Ein lauter peitschender Knall durchdrang die Luft. Panisch blickte er um sich. Ihn umgab eine dichte Staubwolke, die ihn daran hinderte, die Ursache für den Lärm zu auszumachen. Jetzt ertönte ein zweiter Schuss. Stechender Schmerz durchströmte seine rechte Schulter. Mit der linken Hand fühlte er Blut.

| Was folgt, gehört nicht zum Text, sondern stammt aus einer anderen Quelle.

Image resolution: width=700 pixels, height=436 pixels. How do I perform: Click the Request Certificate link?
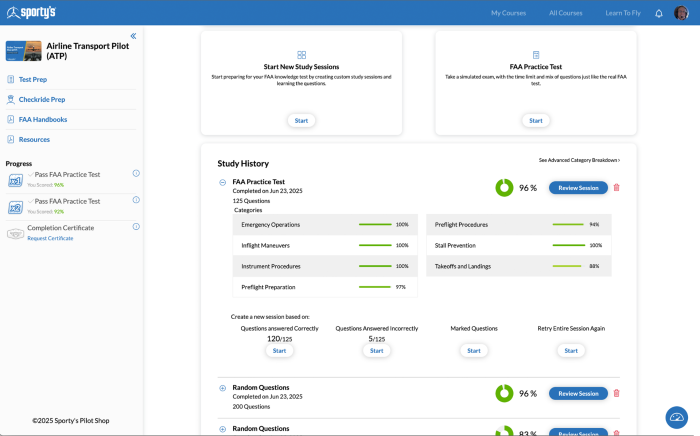(50, 238)
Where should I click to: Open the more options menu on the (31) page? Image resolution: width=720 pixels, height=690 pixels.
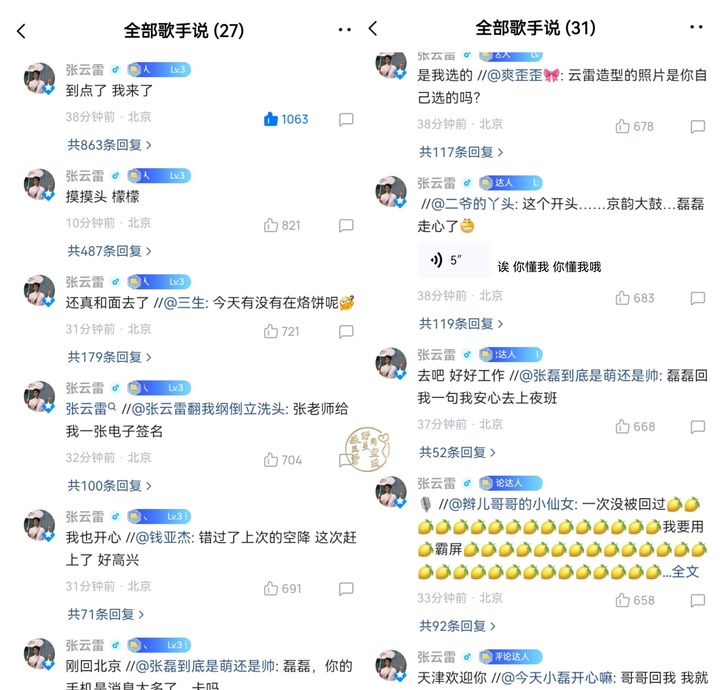coord(696,28)
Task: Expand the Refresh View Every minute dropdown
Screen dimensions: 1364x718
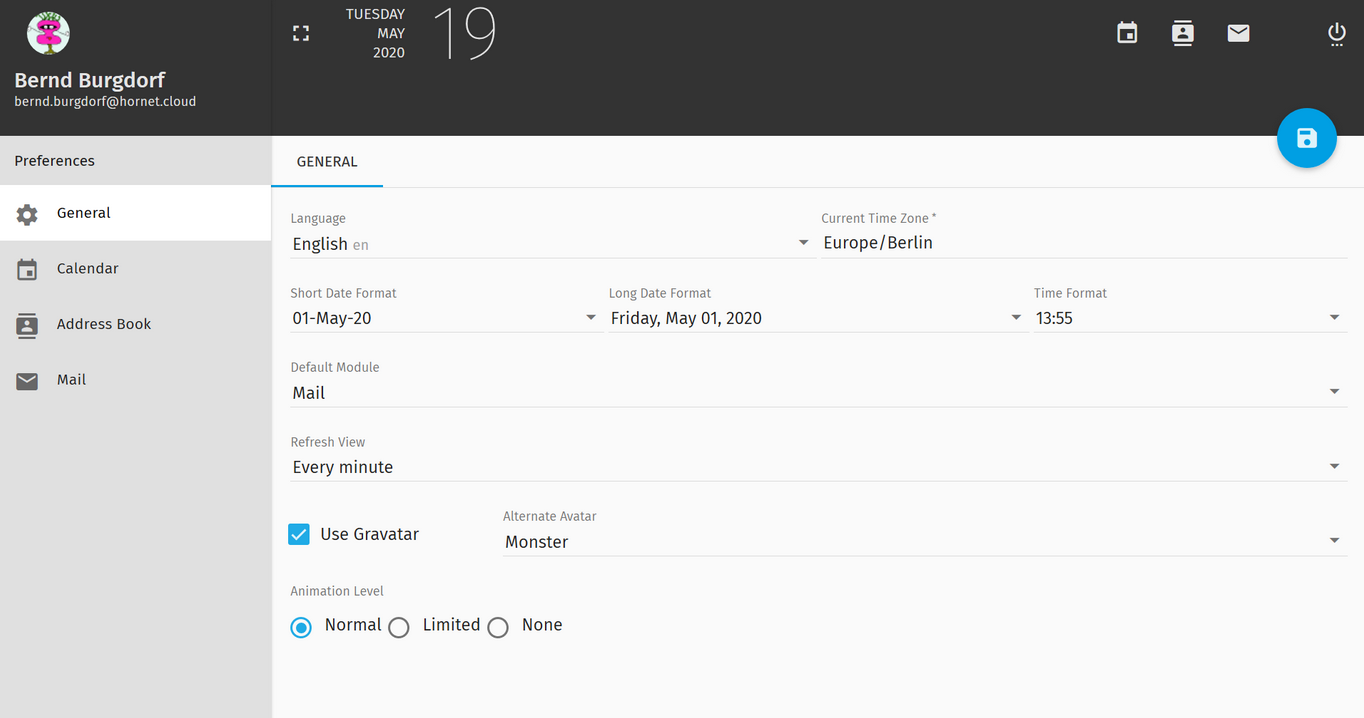Action: coord(818,467)
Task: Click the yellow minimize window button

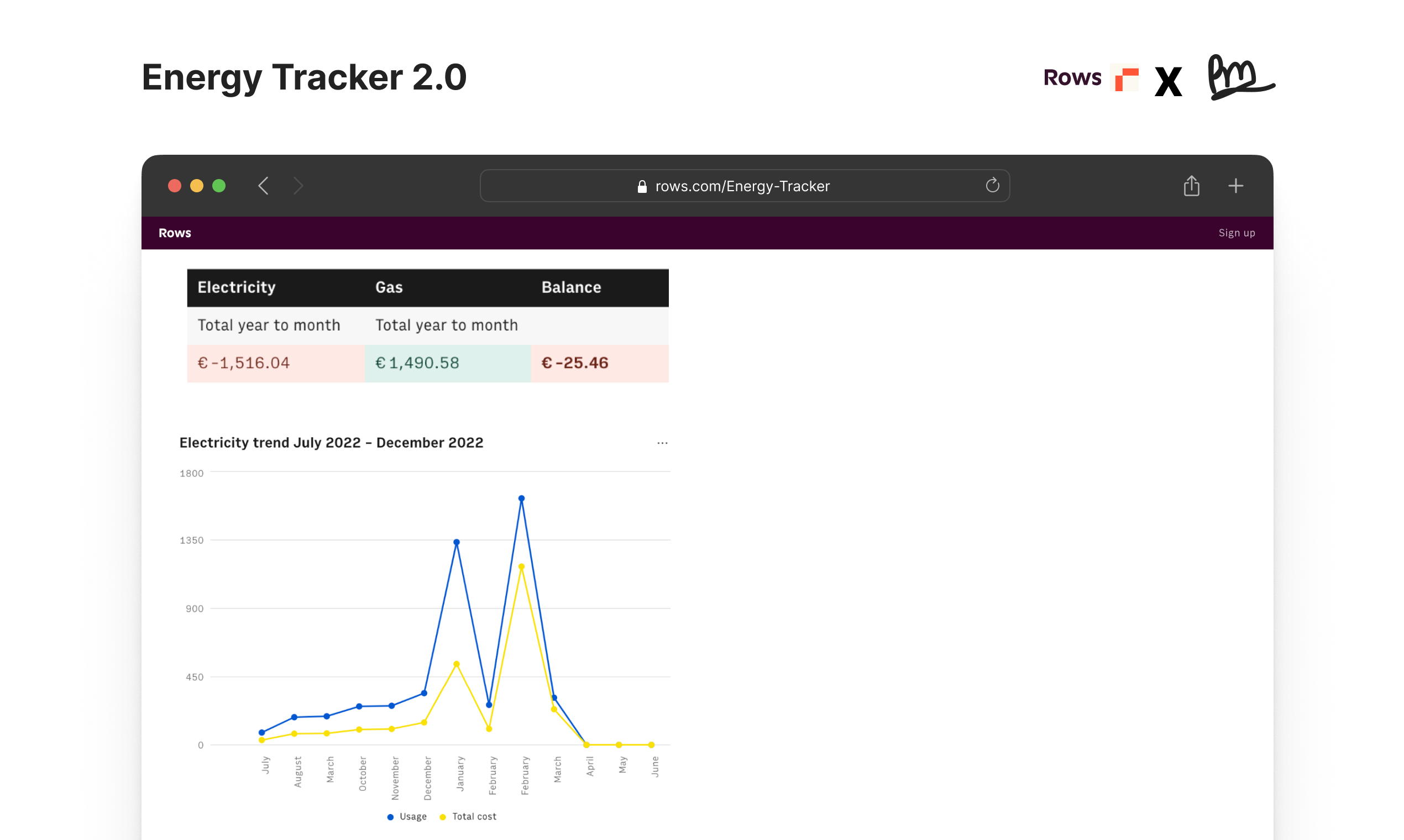Action: click(196, 186)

Langsam löste sich die Wolke auf und gab den Blick frei. Auf einem Felsvorsprung stand ein bärtiger Mann, der ein Gewehr in den Händen hielt. Der Lauf war auf die Brust des Yetis gerichtet. Ein Hund wedelte mit dem Schwanz. Er trug den Fetzen eines roten Schales im Maul. Der Mann wartete nicht, bis seine Beute sich von den Schmerzen erholt hatte, sondern gab weitere Schüsse ab. Als der Yeti leblos zu Boden sank, lächelte der bärtige Schütze grimmig und fuhr seinem Hund mit der Hand über den Kopf. 'Gut gemacht', sagte sein Blick. Das Fell war sicher eine Menge wert.
Hinter einem Baum in der Nähe schaute der Kopf des Mädchens hervor. Sie hatte alles mitangesehen. Ihre Beine zitterten. Tausend Gedanken rasten ihr durch den Kopf. War sie eine Mörderin?